Эта страница была переведена автоматически, точность перевода не гарантируется. Пожалуйста, обратитесь к английской версии для исходного текста.

Комбинация иммунотерапии и краткосрочной неоадъювантной лучевой терапии при местнораспространенном раке прямой кишки (TORCH) (TORCH)

16 января 2025 г. обновлено: Zhen Zhang, Fudan University

Проспективное исследование фазы II иммунотерапии в сочетании с краткосрочным курсом лучевой терапии при местно-распространенном раке прямой кишки (TORCH)

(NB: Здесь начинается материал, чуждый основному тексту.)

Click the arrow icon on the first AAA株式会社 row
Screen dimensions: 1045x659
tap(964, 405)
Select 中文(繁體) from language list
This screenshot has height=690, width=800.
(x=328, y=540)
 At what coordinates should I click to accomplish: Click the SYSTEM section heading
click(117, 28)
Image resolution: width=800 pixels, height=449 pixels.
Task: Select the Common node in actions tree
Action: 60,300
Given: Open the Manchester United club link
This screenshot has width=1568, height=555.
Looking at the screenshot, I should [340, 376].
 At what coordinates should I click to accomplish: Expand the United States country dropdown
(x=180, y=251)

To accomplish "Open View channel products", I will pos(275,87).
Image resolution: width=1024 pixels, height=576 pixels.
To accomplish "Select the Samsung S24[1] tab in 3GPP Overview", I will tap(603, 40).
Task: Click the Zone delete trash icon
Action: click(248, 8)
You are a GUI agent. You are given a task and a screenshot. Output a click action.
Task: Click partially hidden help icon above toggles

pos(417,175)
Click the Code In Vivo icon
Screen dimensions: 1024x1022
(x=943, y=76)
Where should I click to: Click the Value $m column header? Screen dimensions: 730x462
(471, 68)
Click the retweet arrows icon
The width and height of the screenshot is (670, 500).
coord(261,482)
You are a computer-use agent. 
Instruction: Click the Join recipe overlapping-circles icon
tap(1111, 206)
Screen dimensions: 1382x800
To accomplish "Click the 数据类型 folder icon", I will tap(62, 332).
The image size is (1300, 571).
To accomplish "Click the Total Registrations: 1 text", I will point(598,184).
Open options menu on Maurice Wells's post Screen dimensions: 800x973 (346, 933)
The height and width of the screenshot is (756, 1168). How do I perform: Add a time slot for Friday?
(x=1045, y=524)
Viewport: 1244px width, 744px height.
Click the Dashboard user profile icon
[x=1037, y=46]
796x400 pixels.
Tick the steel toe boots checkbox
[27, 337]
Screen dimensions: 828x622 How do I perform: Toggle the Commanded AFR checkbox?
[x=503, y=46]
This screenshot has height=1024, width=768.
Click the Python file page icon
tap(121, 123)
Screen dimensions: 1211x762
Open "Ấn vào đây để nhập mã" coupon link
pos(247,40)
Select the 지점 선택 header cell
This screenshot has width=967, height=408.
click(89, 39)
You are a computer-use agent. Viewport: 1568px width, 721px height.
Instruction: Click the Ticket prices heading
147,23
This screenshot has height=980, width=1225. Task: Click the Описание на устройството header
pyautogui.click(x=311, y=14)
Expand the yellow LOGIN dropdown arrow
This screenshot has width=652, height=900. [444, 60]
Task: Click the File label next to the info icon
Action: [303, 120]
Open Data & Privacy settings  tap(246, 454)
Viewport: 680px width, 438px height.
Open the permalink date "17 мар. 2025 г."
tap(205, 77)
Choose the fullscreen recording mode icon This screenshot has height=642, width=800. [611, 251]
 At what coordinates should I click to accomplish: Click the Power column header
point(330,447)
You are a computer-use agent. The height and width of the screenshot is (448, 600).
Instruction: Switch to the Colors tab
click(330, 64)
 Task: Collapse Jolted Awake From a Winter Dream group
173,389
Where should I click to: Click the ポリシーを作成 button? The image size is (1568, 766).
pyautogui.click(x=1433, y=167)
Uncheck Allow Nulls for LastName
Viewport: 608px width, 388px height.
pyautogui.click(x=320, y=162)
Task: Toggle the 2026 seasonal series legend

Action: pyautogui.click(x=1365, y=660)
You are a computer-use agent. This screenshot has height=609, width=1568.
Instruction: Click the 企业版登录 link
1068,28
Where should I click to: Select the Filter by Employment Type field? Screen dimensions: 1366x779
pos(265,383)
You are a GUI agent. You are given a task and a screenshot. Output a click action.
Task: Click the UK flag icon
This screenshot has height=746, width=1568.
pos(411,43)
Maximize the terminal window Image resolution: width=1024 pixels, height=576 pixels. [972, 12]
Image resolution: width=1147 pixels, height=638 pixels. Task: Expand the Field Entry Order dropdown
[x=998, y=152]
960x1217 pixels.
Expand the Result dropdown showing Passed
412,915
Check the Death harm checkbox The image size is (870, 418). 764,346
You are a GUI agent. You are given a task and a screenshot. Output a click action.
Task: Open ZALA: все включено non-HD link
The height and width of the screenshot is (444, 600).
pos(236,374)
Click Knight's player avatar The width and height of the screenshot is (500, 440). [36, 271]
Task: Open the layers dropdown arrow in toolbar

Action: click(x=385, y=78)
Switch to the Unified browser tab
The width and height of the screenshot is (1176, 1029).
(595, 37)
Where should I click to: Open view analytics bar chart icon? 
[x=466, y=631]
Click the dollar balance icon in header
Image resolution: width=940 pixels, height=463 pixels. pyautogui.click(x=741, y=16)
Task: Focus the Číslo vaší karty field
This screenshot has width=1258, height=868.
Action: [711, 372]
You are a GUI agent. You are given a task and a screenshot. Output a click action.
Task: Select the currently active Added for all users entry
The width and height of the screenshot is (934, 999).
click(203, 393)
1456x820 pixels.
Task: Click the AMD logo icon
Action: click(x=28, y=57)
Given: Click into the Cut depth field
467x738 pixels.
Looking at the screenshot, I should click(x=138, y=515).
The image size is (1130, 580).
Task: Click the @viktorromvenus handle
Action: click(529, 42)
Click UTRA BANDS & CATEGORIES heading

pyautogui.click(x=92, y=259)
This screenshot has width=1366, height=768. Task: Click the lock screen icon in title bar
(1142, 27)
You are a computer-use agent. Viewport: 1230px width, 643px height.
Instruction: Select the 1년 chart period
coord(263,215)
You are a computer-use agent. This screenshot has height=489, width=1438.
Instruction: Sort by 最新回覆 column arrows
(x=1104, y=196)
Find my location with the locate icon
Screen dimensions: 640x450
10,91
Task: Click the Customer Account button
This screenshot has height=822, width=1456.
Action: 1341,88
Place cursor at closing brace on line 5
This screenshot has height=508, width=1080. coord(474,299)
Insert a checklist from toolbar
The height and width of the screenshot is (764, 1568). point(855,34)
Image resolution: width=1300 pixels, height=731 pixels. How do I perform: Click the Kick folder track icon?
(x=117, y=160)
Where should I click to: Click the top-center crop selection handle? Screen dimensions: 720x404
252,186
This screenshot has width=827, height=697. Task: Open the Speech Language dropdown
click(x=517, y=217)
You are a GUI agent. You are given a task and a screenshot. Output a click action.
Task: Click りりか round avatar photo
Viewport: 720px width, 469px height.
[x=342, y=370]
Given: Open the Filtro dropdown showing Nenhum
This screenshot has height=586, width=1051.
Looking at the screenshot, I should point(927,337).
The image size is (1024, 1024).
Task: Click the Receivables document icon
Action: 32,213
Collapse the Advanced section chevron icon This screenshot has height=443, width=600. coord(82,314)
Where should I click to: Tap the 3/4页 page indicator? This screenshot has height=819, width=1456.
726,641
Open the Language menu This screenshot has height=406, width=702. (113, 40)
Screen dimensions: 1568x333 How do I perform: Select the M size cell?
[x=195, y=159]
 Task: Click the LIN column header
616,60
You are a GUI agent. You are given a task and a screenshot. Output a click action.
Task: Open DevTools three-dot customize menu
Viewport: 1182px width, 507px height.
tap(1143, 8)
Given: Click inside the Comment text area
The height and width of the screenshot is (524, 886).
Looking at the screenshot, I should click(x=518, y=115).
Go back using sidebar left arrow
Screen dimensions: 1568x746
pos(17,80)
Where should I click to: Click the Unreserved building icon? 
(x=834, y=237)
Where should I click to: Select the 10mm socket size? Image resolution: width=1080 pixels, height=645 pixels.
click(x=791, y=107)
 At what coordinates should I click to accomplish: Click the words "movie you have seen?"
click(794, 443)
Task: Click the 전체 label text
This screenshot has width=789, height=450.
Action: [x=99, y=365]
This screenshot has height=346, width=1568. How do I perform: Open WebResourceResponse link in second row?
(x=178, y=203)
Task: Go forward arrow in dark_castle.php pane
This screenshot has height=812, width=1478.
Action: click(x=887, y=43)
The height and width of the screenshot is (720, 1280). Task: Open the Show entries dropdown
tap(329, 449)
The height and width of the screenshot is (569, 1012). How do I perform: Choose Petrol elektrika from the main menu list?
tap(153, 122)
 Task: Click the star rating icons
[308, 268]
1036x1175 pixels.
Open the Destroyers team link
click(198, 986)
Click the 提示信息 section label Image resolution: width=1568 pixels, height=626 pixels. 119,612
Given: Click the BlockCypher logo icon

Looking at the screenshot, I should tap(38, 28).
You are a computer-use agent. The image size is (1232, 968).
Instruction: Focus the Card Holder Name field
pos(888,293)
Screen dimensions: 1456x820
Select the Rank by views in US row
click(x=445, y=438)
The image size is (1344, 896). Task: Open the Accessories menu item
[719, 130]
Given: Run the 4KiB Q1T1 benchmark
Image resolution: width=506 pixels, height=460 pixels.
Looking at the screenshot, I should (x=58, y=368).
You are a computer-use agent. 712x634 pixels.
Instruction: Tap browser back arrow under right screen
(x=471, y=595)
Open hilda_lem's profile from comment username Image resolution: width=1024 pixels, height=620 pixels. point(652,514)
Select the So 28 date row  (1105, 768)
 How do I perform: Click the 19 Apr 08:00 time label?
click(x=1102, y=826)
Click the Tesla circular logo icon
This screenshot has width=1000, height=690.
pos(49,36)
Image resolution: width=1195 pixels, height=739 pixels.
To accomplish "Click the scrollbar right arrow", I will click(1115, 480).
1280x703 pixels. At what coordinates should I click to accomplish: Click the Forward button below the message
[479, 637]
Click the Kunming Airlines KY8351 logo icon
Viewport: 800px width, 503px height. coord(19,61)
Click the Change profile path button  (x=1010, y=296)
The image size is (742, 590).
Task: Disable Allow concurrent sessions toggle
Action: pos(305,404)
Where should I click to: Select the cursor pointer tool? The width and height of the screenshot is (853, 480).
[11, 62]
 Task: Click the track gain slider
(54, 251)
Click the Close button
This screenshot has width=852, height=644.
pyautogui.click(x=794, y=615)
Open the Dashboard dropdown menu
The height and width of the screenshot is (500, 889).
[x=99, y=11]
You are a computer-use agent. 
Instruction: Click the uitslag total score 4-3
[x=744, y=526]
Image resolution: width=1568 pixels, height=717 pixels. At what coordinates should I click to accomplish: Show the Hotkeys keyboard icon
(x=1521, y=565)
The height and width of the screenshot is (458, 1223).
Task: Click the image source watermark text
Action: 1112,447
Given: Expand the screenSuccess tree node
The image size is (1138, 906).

В исследовании оценивается комбинация иммунотерапии антителами PD-1 и неоадъювантной краткосрочной лучевой терапии при местно-распространенном раке прямой кишки (LARC). Пациентов случайным образом распределяют на две проспективные когорты: когорту консолидации и когорту индукции. Консолидированная когорта: в общей сложности 65 пациентов получат короткий курс лучевой терапии 5*5 Гр, затем 6 циклов химиотерапии капецитабин плюс оксалиплатин (CAPOX) и антитело PD-1, и, наконец, получат тотальное мезоректальное иссечение (ТМЭ). Индукционная когорта: в общей сложности 65 пациентов сначала получат 2 цикла химиотерапии CAPOX и антитело PD-1, затем получат короткий курс лучевой терапии 5*5 Гр, после чего 4 цикла химиотерапии CAPOX и антитело PD-1, и, наконец, проведут операцию TME. . Будут проанализированы частота полного ответа (полный ответ, пПО + устойчивый сПО в течение ≥ 1 года), долгосрочный прогноз и побочные эффекты.

Обзор исследования

Статус

Завершенный

Условия

Вмешательство/лечение

Тип исследования

Интервенционный

Регистрация (Действительный)

130

Фаза

  • Фаза 2

Контакты и местонахождение

В этом разделе приведены контактные данные лиц, проводящих исследование, и информация о том, где проводится это исследование.

Места учебы

  • Китай
      • Shanghai, Китай
        • Shanghai East Hospital
    • Shanghai
      • Shanghai, Shanghai, Китай, 200032
        • Zhen Zhang
      • Shanghai, Shanghai, Китай, 200032
        • Shanghai Changhai Hospital

Критерии участия

Исследователи ищут людей, которые соответствуют определенному описанию, называемому критериям приемлемости. Некоторыми примерами этих критериев являются общее состояние здоровья человека или предшествующее лечение.

Критерии приемлемости

Возраст, подходящий для обучения

От 18 лет до 70 лет (Взрослый, Пожилой взрослый)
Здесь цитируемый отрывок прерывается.